** Exercise instructions **
Print, word for word, only the lines from the one with "Task: Click Defensa" down to the last line of the listing below; no pictures.

** Available data **

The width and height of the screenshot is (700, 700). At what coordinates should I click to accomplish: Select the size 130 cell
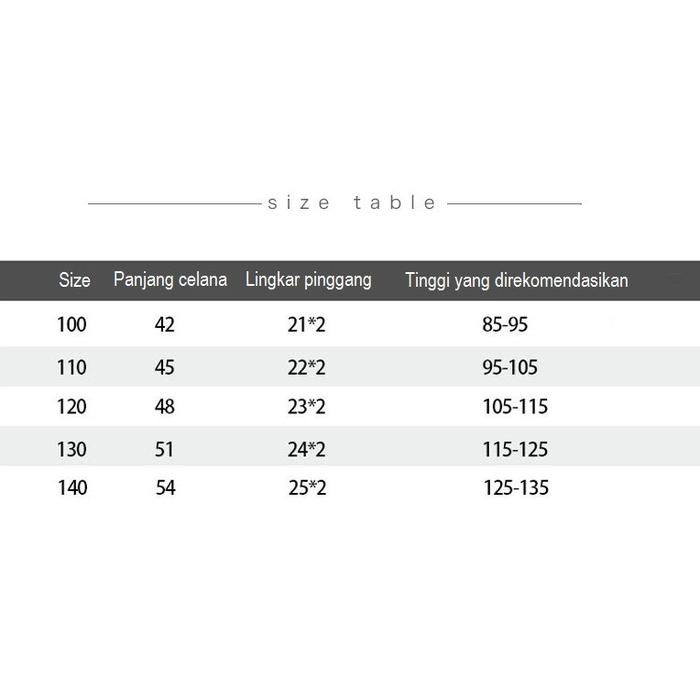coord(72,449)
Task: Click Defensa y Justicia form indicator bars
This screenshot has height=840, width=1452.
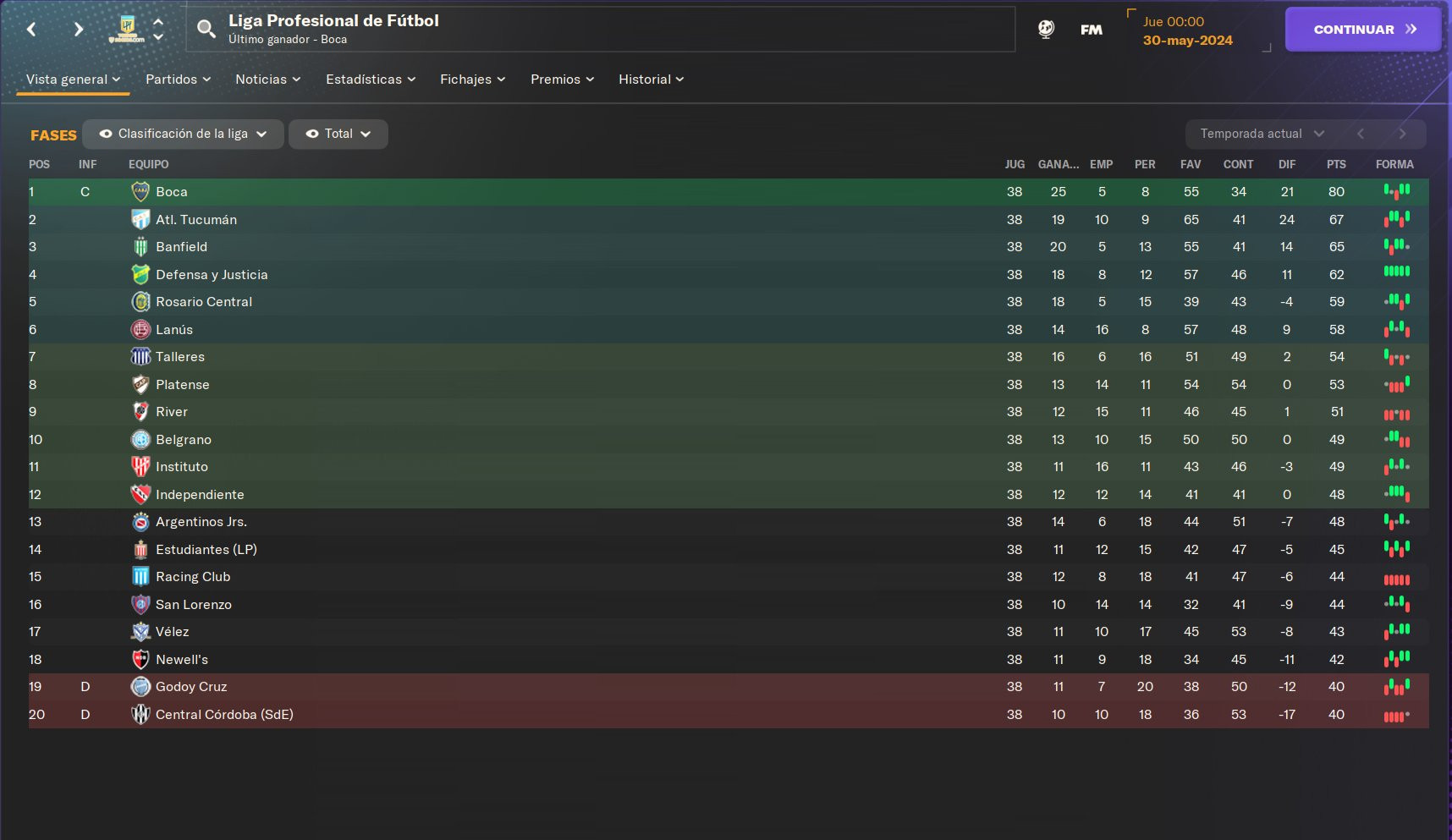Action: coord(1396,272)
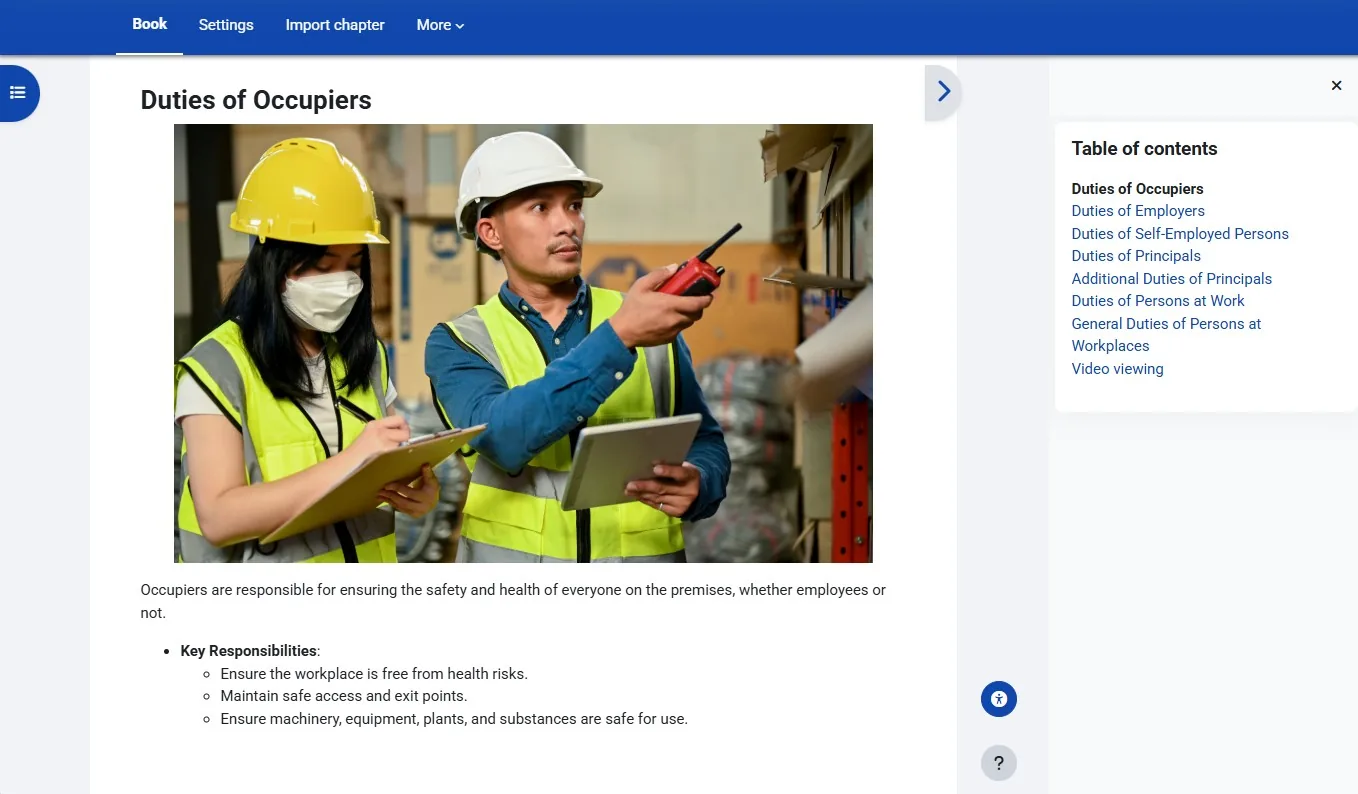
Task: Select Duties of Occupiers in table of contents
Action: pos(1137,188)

** Reply **
Task: Click Defensa y Justicia form indicator bars
This screenshot has height=840, width=1452.
Action: coord(1396,272)
Task: Select Duties of Occupiers in table of contents
Action: pos(1137,188)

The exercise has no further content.